In a survey of 42 ICUs [17] evaluating the type of ventilatory support used in patients with acute respiratory failure of various origins (N = 689), multiple regression analysis revealed that the SAPS II and intolerance to NPPV were two independent predictors of the need for mechanical ventilation. Indeed, when patients with ARF are unable to tolerate NPPV therapy because of poor interface tolerance or a persistent high level of dyspnea, the result is the need for an early interruption of this treatment, leading to a decreased treatment efficacy. Remifentanil-based analgesia allowed continuing NPPV in 60% of patients that had previously refused the therapy for discomfort, probably contributing to decreasing the dyspnea perception and the respiratory rate.

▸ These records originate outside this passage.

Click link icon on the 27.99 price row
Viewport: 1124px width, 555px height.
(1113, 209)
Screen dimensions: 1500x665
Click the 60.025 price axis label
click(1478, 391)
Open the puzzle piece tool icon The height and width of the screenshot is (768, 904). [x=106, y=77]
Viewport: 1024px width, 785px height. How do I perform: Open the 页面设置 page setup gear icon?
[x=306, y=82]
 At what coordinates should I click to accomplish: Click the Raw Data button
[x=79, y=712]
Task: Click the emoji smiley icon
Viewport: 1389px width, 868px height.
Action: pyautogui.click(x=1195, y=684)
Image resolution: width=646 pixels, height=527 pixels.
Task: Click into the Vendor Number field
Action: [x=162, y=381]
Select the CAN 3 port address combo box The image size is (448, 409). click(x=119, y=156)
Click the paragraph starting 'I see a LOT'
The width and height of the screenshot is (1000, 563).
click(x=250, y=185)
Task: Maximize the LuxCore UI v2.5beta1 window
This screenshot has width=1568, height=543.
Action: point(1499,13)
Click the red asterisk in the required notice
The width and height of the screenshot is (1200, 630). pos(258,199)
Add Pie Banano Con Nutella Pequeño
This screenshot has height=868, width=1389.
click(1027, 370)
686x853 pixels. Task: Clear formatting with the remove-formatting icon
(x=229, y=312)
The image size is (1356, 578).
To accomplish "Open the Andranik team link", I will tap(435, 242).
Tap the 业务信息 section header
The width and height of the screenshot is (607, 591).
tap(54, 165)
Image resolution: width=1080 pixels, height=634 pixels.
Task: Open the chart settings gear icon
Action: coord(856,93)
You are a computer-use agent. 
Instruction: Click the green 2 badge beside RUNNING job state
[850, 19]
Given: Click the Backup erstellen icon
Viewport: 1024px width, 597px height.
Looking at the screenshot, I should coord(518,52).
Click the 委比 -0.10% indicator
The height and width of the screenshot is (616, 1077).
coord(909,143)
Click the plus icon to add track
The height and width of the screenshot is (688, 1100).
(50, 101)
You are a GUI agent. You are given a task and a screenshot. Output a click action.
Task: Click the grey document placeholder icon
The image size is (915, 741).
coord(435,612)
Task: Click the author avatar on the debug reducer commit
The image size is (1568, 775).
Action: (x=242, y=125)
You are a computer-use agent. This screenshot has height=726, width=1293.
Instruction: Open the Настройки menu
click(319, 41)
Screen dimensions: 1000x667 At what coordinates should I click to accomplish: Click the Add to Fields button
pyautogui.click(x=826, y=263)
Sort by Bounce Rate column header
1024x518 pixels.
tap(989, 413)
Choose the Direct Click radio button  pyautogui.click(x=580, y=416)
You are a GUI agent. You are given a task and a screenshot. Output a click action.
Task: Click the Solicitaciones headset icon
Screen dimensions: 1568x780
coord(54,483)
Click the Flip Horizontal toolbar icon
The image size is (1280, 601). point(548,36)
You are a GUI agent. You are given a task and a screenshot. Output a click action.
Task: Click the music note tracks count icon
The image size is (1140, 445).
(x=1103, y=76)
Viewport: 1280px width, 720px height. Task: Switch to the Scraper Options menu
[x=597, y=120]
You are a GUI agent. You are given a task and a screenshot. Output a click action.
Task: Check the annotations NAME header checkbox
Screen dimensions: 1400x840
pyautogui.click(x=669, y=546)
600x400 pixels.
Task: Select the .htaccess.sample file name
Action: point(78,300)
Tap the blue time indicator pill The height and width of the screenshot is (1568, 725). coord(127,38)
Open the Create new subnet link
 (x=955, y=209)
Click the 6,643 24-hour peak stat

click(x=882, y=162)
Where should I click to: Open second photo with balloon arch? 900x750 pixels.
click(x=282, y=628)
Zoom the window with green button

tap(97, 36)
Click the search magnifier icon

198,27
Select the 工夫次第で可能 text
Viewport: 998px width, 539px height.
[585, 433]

It is important to note that both interfaces used in our study are commonly considered to offer greater patient tolerance. In our population the remifentanil dosage needed to obtain a better comfort with helmet ventilation was significantly higher than with full-face mask ventilation (p < 0.05). A possible explanation for this difference could be represented by the high incidence of chest trauma (N = 13) in our population, probably showing more side effects due to the armpit braces. Because the total face mask covers the entire face, there are no pressure points around the nose to cause sores or skin breakdown, no pressure under the armpit braces, and good vision through the lightweight face plate, which helps to minimize the feeling of claustrophobia, as with the helmet.

This study has some limitations: the tolerance of NPPV was evaluated without using an accepted comfort scale; moreover, it was performed in a center that is expert both in NPPV and in remifentanil sedation. In cases where there is little experience with NPPV in HARF and/or remifentanil sedation, adopting remifentanil for this indication might be inappropriate.

In conclusion, the results of this preliminary study suggest that the use of remifentanil-based sedation in these patients is feasible and safe. Further prospective controlled clinical trials are needed to confirm the effects on interface intolerance and decreased NPPV failure.